Leuchttürme

Alter Leuchtturm Travemünde

Alter Leuchtturm Travemünde | © weites.land
Alter Leuchtturm Travemünde | © weites.land

Irgendwann begann auch in Deutschland die Geschichte der Leuchttürme und diese Geschichte begann um 1330 genau hier in Travemünde. Doch dänische Truppen zerstörten den Turm im Jahr 1534. Es sollte fünf Jahre dauern, bis holländische Maurer den heutigen Leuchtturm errichteten.

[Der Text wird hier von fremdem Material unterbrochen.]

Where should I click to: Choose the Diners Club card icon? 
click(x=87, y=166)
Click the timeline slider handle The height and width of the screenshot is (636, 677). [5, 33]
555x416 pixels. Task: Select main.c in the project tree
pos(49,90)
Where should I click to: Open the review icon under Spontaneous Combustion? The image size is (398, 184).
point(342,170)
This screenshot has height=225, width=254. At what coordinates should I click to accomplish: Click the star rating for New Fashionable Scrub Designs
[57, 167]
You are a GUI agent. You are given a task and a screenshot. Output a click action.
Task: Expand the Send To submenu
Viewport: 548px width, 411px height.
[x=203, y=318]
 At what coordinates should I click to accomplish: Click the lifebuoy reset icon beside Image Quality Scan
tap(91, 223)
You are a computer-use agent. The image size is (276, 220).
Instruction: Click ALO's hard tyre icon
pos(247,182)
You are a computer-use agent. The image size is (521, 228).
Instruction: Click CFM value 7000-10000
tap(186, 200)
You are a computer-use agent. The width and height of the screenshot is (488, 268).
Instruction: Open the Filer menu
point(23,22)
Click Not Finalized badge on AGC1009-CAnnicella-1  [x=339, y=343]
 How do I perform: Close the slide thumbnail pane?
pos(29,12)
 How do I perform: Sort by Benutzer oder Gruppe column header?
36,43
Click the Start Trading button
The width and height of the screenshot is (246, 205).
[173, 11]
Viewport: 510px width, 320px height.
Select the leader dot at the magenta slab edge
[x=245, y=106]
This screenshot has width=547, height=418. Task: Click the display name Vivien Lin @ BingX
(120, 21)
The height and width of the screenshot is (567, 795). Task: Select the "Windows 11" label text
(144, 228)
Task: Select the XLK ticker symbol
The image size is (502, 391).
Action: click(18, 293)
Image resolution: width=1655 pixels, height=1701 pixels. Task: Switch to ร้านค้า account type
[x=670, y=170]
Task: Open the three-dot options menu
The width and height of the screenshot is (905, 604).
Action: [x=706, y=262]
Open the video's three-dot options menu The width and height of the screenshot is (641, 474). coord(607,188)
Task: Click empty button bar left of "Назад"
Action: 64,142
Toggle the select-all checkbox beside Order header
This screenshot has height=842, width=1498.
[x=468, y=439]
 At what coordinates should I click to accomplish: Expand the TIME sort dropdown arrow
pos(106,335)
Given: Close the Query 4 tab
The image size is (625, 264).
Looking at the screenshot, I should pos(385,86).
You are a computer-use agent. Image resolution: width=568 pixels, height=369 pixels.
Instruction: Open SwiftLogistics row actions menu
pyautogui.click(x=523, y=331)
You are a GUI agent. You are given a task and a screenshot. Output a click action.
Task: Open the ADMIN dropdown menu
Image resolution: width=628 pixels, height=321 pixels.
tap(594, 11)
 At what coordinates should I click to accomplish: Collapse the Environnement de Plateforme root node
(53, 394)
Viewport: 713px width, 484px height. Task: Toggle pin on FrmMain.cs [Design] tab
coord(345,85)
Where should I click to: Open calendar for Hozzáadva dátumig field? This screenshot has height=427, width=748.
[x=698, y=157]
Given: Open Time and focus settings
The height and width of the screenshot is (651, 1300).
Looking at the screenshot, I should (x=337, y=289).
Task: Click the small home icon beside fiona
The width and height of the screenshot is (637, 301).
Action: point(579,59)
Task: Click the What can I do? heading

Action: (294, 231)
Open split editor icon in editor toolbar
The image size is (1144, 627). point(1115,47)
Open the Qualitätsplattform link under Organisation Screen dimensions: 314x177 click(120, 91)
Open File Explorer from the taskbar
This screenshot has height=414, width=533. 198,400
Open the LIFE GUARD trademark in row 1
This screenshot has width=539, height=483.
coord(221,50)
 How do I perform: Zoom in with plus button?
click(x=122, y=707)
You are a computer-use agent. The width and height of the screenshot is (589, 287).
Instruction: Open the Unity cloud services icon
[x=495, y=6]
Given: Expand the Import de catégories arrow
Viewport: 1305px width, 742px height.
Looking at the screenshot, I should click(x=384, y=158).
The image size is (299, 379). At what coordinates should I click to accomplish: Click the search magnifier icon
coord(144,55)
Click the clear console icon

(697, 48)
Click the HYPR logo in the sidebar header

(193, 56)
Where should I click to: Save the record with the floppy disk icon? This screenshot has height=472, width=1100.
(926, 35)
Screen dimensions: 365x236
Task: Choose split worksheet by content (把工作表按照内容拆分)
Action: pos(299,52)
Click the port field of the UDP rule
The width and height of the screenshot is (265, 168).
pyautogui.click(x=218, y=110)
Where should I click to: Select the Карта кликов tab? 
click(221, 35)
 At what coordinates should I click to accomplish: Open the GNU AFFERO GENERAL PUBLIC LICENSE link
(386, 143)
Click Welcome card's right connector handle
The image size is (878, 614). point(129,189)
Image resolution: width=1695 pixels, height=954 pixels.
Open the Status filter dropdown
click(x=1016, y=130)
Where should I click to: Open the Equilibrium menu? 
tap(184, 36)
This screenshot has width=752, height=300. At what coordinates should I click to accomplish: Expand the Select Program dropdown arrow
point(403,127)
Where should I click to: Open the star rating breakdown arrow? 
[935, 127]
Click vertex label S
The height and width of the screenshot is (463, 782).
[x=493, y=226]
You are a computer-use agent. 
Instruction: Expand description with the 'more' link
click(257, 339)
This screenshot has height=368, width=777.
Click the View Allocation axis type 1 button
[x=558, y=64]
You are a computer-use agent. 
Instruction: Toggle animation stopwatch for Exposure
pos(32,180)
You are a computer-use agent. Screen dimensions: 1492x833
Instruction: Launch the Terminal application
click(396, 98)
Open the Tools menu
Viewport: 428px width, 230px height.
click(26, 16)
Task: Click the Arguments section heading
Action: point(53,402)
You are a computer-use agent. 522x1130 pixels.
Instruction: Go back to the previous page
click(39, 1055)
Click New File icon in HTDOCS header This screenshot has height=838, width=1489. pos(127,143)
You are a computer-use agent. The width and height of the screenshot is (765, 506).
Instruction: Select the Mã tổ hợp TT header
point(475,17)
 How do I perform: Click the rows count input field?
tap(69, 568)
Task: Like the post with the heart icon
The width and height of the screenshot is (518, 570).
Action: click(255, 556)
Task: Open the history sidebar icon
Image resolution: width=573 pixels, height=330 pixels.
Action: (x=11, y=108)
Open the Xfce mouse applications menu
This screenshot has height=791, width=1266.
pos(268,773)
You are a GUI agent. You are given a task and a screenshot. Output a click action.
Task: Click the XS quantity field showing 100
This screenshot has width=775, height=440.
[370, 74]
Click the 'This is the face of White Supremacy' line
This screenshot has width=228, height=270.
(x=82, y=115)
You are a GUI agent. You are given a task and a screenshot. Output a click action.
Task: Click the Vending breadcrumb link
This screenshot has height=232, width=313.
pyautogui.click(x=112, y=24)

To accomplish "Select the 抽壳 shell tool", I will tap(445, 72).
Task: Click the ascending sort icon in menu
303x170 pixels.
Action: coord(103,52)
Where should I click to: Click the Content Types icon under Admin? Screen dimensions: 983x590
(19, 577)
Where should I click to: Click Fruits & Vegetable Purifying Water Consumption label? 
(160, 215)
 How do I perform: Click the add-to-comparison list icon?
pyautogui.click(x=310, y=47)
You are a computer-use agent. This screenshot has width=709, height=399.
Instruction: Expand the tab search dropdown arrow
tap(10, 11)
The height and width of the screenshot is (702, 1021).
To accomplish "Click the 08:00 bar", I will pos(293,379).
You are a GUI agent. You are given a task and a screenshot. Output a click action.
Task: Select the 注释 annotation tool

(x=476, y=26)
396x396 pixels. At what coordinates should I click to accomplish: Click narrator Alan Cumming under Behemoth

Zunächst wurde das Leuchtfeuer vermutlich mit Holz und später mit Hanföllampen vor vergoldeten Hohlspiegeln betrieben. Ein Blitzschlag löste im Jahr 1827 ein Feuer im oberen Teil des Turmes aus. Doch er wurde im klassizistischen Stil wieder aufgebaut. In dem Zuge installierte man Petroleumlampen. Im Jahr 1903 ersetzten elektrische Bogenlampen die Beleuchtung und wiederum lösten ab dem Jahr 1937 Glühlampen die mittlerweile veraltete Technik ab.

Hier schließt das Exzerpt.